Culture Conditions Affect Differently the Translation of Individual Escherichia Coli mRNAs

  • N. Jacques
  • M. Chevrier-Miller
  • J. Guillerez
  • M. Dreyfus
Conference paper
Part of the NATO ASI Series book series (volume 49)


Individual bacterial mRNAs are translated at very different rates (Ray and Pearson, 1975; McCarthy, et al., 1985).

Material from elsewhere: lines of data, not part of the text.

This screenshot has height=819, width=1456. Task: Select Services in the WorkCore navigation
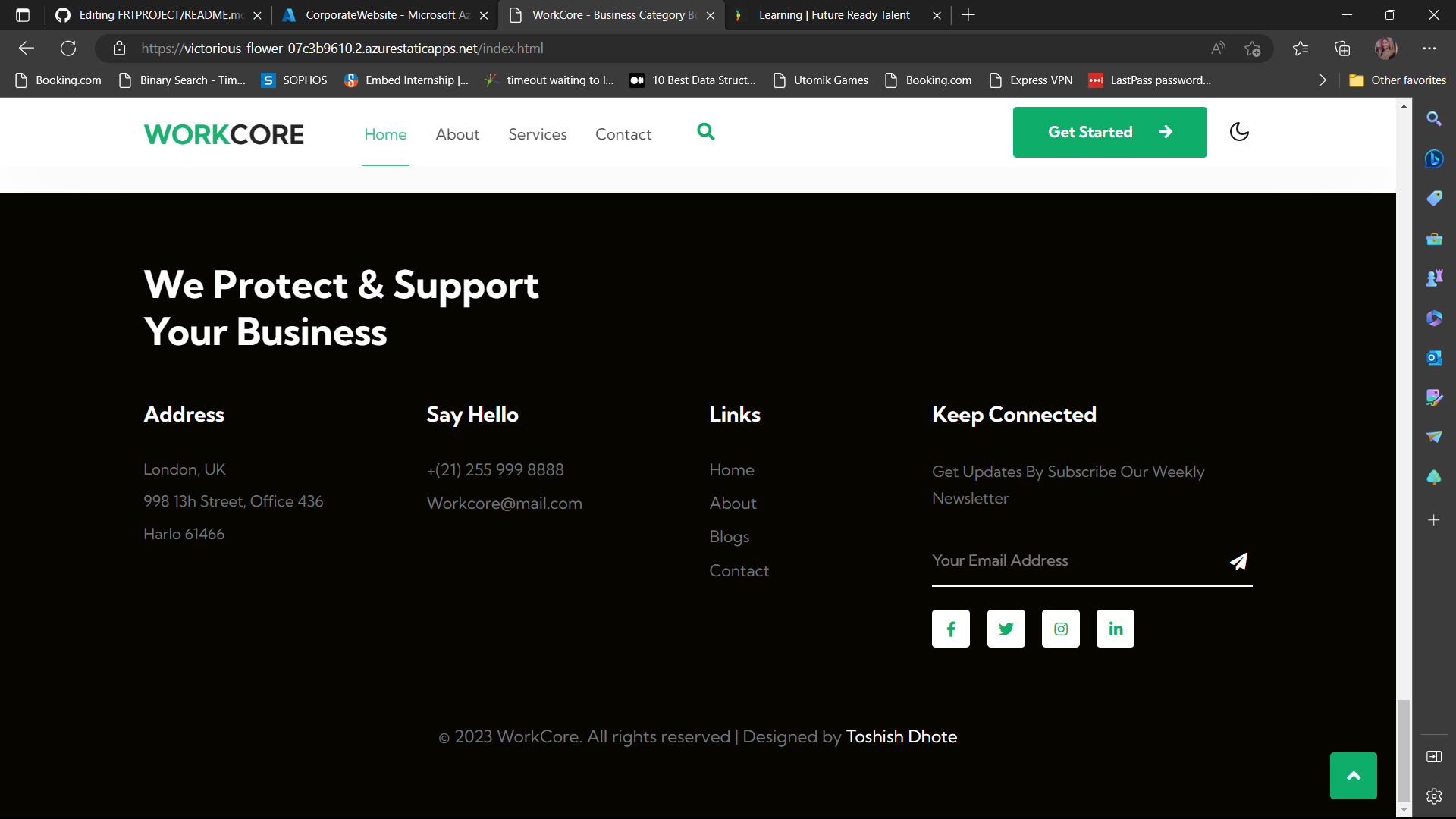[x=537, y=133]
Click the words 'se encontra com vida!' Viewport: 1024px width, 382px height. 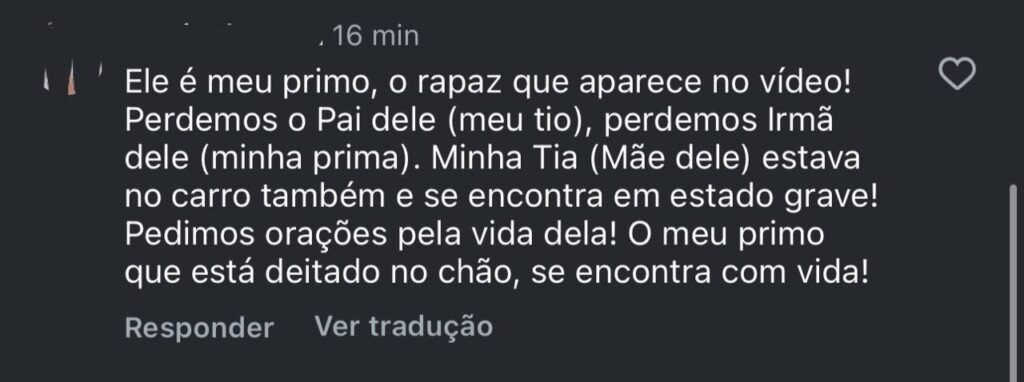coord(699,273)
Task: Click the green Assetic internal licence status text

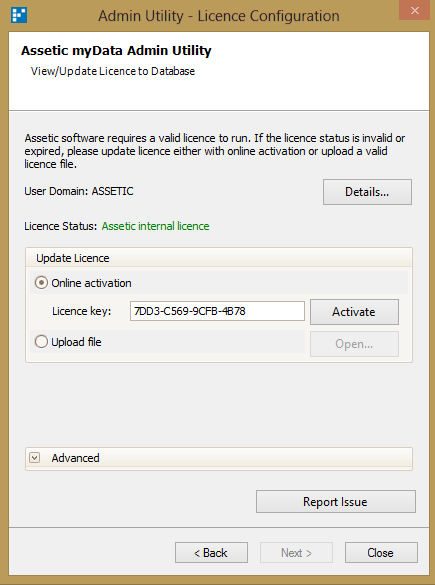Action: pos(156,226)
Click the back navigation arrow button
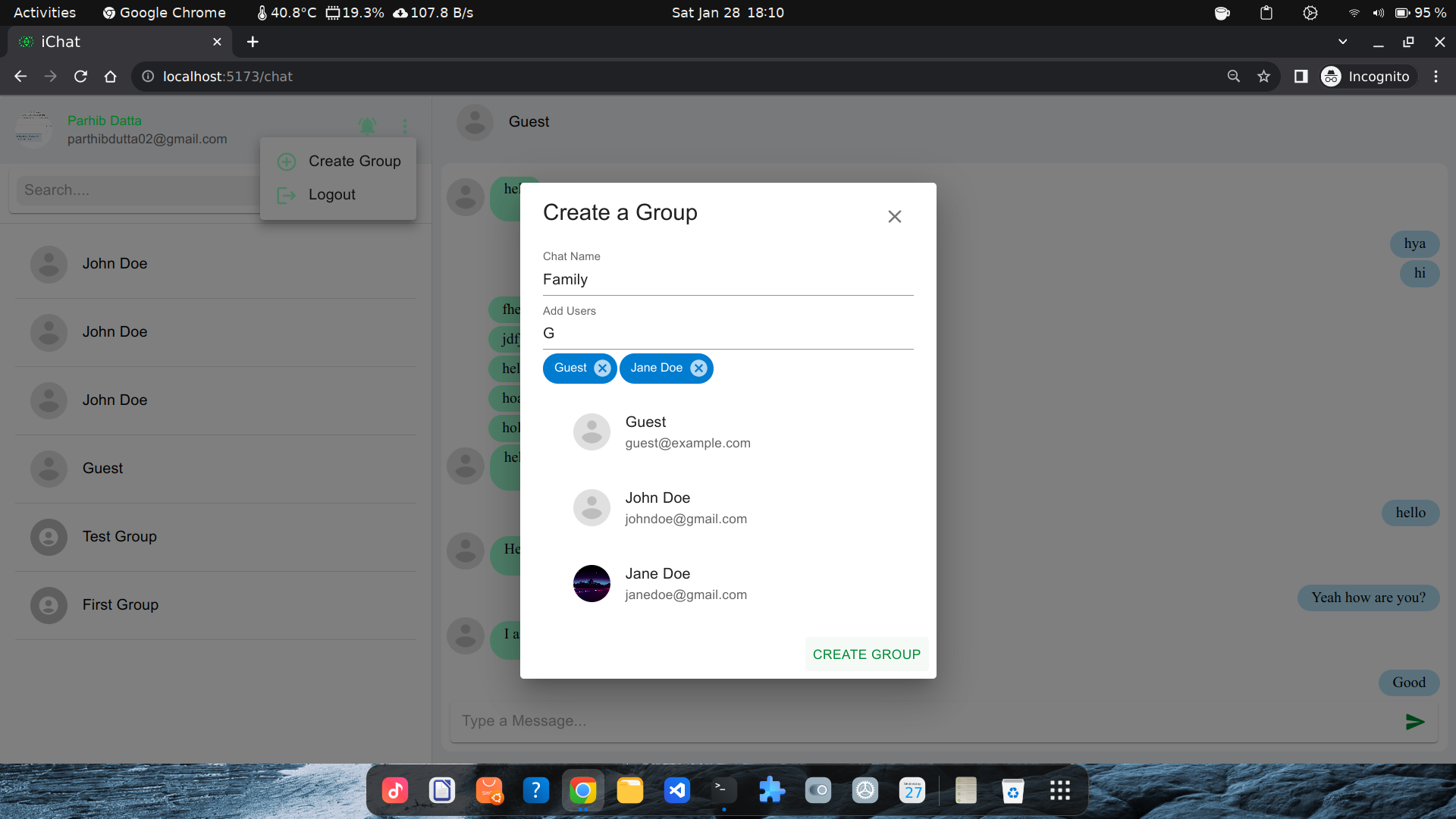The width and height of the screenshot is (1456, 819). [20, 76]
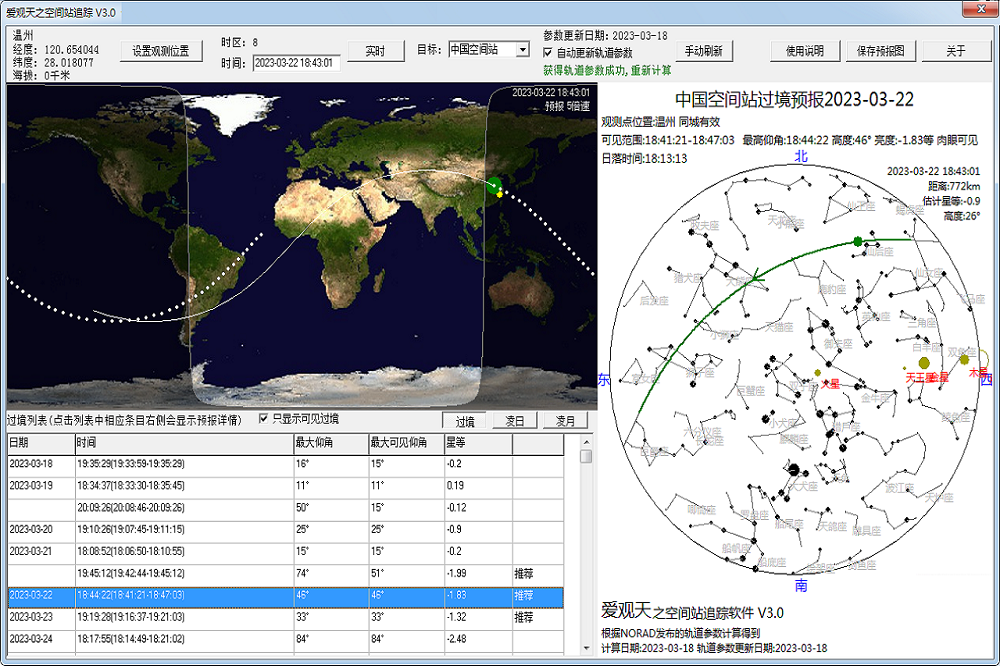Click the 中国空间站 combo box field
1000x666 pixels.
pyautogui.click(x=480, y=49)
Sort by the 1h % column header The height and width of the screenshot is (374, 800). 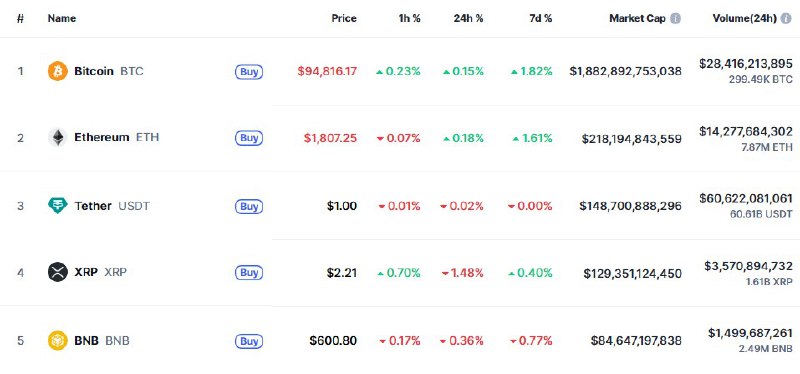[409, 18]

Extensive work during the last decade has revealed that these unequal performances largely stem from sequence differences in the region contacted by the ribosome during initiation (Ribosome Binding Site or RBS: see Steitz, 1969). Thus, the nature of the initiation codon, the length of the Shine-Dalgarno sequence (SD), and the spacing between them, all contribute to the translational efficiency (Gold, 1988). Additional RBS sequence elements, less characterized to date, are probably also important (McCarthy et al., 1985; Petersen et al., 1988). Finally, the extent of secondary structure around RBSs profoundly affects their efficiencies (Gold, 1988; de Smit and van Duin, 1990). However, the role of these different elements has not been investigated as a function of growth conditions. The concentration of ribosomes, factors, precursors, etc, vary according to the metabolic state of the cell (Bremer and Dennis, 1987), and in vivo such changes affect differently the translational yields from individual mRNAs (Gualerzi et al., 1988). Should this also occur in vivo, then the translational yields from individual mRNAs would be expected to change according to growth conditions.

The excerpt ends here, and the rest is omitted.